FAQ for Female

Q. What is an Orgasm?
Ans. An orgasm represents the zenith of human pleasurable experiences. Orgasm is derived
from the Greek word orgaos which means to swell with lust. Orgasm is defined as “an
explosive, cerebrally encoded, neuromuscular response, at the peak of sexual arousal by
psycho biological stimuli, the pleasurable sensations of which are experienced in association
with dispensable pelvic physiological concomitants”.
Q. Is Female Sexual Disorder (FSD) treatable?
Ans. Yes! FSD is treatable condition, so in case any woman suffering with any problem
related to her Sex Life should discuss the matter with a qualified Doctor and after the
treatment she can enjoy a good Sex Life.
Q. Do women ejaculate?
Ans. Some women do report squirting of fluid at the time of orgasm, but this is rare. Whether
this can be called female ejaculation is controversial.
Q. Does Sex Hurt the First Time?
Ans. The first time a woman has sex, it may or may not be painful. There may be
psychological and physical reasons for it. If you are not sure about your partner or if
you are not entirely convinced about the timing and place, then you may feel more pain
than you should. If you and your partner truly care for one another and he is gentle and
understanding and will go slowly, then there may be less discomfort.
Physically, often, the first time a woman has sex there will be some bleeding as the
hymen is torn. Using large amounts of a water-based lubricant may help. If you have
been using tampons, that may have helped to stretch your hymen.
Q. What is the G-Spot?
Ans. There is a lot of talk regarding the most erotic zones for a woman. The Grafenberg
spot, or G-spot, is considered to be one such area. This is an area located within the front
wall of the vagina, about one centimetre from the surface and one-third to one-half way
in from the vaginal opening.
The significance of the G-spot is that in about half the women it is a highly sensitive area
that under the right conditions can be very pleasurable if stimulated. For some women, it
can be a primary source of stimulation leading to orgasm during intercourse.
It is believed that stimulation of the G-Spot can lead to what is known as female
ejaculation.
Q. Is it O.K. to have Sex during a Period?
As. Sex during periods is a strong taboo in many cultures but there is no scientific
basis for it .For the average, mutually monogamous couple with no sexually transmitted
disease, there is no medical reason to avoid sex during menses. In fact many women feel
increased sexual arousal during the periods.
Q. I feel pain during sex. What could be the reason?

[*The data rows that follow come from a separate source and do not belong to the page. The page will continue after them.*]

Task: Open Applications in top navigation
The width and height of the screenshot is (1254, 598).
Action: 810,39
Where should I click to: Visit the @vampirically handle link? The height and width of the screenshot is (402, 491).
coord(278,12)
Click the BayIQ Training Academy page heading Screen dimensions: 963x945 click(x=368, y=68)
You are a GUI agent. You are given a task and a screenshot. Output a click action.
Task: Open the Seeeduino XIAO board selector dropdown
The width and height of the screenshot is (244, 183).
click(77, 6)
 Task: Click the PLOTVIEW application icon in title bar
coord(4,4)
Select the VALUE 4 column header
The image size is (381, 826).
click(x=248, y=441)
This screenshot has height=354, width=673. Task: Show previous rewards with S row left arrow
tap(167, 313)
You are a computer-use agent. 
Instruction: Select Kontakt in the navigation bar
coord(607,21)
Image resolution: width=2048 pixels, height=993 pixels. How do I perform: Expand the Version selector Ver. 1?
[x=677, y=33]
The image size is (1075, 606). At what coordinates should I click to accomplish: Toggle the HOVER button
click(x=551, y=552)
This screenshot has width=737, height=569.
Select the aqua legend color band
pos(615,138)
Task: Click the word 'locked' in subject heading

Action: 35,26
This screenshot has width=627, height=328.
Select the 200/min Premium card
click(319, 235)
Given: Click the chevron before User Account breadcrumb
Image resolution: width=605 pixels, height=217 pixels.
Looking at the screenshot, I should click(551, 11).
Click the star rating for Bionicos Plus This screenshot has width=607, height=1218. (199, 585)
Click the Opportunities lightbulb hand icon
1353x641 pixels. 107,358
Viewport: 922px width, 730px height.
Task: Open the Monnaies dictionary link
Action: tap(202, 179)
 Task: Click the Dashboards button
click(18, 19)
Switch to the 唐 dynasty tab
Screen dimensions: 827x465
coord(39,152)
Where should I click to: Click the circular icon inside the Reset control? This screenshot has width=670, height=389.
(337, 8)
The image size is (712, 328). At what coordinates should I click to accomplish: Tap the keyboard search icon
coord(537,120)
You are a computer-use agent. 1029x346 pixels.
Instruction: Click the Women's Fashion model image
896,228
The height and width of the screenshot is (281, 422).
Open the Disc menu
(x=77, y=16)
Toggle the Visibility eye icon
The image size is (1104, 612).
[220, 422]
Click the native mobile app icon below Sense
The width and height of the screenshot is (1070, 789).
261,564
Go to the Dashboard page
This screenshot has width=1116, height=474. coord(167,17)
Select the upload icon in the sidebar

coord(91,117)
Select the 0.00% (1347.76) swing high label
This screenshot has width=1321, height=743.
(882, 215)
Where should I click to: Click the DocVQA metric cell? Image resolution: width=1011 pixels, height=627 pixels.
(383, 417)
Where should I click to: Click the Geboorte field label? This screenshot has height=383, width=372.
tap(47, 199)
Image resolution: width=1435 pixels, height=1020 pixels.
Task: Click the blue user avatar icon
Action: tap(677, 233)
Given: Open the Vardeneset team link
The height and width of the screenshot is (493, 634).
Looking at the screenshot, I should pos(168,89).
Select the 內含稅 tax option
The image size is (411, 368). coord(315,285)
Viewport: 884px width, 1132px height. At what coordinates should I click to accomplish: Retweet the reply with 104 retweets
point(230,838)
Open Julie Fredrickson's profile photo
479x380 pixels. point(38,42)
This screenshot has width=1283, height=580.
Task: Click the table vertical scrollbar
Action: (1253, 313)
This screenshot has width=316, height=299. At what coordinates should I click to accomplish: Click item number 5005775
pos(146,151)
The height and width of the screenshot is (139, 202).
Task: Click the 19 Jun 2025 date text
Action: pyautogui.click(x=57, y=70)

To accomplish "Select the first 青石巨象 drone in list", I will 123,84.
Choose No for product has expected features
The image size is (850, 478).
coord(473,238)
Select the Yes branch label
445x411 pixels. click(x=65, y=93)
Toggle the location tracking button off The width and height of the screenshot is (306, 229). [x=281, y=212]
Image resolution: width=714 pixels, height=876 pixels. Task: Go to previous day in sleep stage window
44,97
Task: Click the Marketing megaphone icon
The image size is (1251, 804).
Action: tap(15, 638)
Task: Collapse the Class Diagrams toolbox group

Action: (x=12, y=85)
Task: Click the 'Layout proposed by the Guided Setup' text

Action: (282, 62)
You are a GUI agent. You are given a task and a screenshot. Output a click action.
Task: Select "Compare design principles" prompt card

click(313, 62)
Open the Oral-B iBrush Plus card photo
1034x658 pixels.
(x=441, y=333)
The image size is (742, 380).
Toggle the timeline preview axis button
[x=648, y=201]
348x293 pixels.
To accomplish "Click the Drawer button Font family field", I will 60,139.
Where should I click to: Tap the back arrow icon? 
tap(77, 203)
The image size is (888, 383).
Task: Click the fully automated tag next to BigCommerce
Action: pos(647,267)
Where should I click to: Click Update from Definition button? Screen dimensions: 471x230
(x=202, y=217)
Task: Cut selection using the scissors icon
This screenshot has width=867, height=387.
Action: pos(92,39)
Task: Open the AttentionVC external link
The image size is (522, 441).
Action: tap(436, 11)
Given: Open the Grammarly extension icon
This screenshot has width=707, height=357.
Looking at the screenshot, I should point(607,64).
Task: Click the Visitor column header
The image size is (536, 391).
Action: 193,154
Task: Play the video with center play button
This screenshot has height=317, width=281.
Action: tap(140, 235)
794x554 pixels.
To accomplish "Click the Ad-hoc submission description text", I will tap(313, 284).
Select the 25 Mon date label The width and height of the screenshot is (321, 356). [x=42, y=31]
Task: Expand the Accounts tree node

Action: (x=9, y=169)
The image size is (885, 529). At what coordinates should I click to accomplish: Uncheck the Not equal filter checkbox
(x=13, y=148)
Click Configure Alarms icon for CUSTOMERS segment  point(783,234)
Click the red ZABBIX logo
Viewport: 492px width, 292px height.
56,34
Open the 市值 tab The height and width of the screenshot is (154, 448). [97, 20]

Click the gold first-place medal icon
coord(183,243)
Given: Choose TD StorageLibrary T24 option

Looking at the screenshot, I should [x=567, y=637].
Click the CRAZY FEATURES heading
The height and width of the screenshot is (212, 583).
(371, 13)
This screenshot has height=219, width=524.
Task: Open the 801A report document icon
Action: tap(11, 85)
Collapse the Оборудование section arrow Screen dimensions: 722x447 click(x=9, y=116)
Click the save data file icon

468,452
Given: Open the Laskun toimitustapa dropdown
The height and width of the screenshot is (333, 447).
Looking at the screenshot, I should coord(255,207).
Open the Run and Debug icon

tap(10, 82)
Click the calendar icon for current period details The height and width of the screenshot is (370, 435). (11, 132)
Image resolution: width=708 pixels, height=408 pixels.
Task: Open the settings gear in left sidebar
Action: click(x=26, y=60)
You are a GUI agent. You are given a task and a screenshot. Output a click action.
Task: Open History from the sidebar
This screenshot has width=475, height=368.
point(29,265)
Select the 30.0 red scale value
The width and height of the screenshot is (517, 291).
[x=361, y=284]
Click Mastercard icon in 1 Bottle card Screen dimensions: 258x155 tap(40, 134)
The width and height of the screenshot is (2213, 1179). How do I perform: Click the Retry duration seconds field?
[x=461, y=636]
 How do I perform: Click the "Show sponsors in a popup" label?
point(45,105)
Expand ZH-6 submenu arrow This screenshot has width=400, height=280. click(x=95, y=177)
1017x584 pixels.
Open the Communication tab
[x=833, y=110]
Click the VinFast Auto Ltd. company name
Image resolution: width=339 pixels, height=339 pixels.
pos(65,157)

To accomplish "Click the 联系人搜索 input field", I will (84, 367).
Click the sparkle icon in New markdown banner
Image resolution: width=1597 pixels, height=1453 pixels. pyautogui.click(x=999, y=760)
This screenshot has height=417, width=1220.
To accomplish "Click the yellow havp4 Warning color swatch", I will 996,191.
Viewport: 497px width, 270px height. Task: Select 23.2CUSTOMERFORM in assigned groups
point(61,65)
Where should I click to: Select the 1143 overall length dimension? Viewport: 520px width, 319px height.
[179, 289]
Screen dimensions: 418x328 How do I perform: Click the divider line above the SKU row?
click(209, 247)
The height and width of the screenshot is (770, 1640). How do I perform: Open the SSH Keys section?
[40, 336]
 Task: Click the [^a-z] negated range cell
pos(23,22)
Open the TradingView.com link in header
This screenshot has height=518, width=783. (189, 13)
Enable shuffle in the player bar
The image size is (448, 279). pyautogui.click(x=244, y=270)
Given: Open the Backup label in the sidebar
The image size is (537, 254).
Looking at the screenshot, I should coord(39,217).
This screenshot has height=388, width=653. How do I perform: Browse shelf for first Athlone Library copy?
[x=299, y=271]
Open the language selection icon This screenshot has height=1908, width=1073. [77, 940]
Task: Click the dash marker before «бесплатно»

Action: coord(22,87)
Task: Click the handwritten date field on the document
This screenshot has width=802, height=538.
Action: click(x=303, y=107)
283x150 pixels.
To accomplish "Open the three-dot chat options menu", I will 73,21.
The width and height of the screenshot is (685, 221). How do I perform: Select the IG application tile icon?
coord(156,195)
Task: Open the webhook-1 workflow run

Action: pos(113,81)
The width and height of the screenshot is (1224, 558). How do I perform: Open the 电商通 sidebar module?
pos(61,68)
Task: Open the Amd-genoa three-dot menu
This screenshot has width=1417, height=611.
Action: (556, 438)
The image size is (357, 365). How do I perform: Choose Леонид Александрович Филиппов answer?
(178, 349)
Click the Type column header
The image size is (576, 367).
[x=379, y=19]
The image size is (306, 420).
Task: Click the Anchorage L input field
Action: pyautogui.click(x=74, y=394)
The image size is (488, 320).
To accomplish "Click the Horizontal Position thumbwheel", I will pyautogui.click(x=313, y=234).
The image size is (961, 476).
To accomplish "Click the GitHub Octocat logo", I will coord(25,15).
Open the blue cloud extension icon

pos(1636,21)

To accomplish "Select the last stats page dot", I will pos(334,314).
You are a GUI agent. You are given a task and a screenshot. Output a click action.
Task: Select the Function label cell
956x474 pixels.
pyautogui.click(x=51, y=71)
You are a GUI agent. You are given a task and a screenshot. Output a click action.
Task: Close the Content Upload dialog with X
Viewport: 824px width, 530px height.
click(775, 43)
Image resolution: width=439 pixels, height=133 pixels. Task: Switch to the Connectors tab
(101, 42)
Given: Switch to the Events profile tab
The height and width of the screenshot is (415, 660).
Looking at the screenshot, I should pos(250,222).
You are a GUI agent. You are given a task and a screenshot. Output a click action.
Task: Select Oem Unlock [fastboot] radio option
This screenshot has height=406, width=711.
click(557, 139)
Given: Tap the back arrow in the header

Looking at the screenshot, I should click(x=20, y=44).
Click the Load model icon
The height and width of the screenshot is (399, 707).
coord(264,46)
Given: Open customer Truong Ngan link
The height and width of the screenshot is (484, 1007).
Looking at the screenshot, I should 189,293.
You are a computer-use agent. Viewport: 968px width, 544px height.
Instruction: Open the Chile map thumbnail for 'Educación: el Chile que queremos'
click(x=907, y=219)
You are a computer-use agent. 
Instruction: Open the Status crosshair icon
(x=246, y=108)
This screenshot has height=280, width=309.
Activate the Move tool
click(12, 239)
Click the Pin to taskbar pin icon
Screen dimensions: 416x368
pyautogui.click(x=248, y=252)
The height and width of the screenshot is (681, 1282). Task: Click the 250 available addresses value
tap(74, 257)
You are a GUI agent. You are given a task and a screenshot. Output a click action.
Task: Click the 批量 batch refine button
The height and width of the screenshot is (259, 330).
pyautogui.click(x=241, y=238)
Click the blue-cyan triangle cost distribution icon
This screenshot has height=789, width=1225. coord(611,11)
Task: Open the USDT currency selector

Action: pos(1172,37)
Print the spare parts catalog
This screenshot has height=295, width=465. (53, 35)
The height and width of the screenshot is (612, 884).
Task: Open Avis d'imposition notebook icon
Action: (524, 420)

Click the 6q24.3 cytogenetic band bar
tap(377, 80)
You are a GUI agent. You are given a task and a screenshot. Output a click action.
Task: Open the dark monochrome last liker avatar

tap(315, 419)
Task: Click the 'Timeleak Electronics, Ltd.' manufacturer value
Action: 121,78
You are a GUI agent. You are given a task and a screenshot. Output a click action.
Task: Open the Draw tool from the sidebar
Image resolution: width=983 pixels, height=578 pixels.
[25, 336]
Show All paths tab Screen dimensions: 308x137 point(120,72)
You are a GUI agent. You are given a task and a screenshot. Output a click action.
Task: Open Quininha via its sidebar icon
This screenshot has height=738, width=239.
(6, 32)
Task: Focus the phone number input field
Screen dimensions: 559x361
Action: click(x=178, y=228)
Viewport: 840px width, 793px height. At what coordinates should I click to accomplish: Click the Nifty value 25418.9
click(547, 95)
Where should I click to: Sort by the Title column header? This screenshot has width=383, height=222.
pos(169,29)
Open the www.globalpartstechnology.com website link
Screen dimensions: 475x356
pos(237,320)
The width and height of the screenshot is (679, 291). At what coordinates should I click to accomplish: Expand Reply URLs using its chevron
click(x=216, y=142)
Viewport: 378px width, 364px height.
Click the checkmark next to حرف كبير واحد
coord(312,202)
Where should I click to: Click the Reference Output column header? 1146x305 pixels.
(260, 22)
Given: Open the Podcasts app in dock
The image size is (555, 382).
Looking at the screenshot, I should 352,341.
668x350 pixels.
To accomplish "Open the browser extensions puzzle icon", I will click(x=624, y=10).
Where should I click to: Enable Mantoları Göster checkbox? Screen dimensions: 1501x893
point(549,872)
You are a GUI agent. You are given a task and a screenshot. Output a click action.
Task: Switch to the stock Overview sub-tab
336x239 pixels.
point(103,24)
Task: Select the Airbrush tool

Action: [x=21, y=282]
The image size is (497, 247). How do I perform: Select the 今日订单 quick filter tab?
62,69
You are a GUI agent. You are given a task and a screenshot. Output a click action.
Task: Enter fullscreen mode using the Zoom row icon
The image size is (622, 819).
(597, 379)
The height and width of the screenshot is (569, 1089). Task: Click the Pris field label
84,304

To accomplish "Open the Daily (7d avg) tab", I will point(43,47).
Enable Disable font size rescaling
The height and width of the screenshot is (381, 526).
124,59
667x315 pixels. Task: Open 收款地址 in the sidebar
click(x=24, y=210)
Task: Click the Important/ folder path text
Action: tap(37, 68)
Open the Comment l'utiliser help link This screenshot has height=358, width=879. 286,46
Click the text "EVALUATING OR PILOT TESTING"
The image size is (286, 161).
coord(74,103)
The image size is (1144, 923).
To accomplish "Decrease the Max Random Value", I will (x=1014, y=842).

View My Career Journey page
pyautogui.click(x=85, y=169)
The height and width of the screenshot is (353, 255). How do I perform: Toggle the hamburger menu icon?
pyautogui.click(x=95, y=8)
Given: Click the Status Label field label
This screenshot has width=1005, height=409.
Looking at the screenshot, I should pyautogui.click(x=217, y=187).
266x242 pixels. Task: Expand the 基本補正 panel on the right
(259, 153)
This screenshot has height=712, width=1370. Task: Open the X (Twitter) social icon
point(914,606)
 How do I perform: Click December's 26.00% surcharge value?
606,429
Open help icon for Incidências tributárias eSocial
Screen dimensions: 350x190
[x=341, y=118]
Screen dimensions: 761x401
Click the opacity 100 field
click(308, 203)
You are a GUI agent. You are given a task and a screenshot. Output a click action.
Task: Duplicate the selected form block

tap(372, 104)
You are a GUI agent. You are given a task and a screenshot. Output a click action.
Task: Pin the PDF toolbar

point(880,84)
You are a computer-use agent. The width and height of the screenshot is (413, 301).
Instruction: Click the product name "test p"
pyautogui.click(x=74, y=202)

Ans. There may be a host of reasons for painful intercourse. Pain on initial penetration
is often due to infection, spasm of the vaginal muscles or inadequate lubrication. Pain on
deeper thrusting may be caused by endometriosis, adhesions (scar tissue), a retroverted
(backward-tilting) uterus or fibroids. Pain in only one particular position may simply
mean that in that position, your partner is pushing against your cervix.
Persistent pain in all the positions should prompt a visit to your gynecologist for a
thorough checkup.
Q. Is it a fact that a woman must bleed at the first attempt at sexual intercourse?
Ans. No! Such bleeding usually occurs due to the rapture of the hymen in virgins. However,
the hymen may be absent from birth or might rupture while playing games, doing exercises
or using tampons. Hence, a woman may not bleed during the first sexual intercourse though
she is a virgin. We have seen many marriages on the rocks because of this misconception. It
is a matter of a big issue over a small tissue!
Q. I suffer bleeding after Intercourse. Is it cause to worry?
Ans. Bleeding after intercourse (post-coital bleeding in doctor talk) can occur for several
reasons. Infection is one of the most common reasons. Abnormal cervical cells, including
cancer, are also more easily irritated and may bleed with intercourse. Women who use an
IUD or diaphragm may experience such bleeding from irritation and friction. Sometimes
the bleeding is not from the cervix, but rather from a tear in the vagina; tears can happen
with vigorous sex or if you are dry.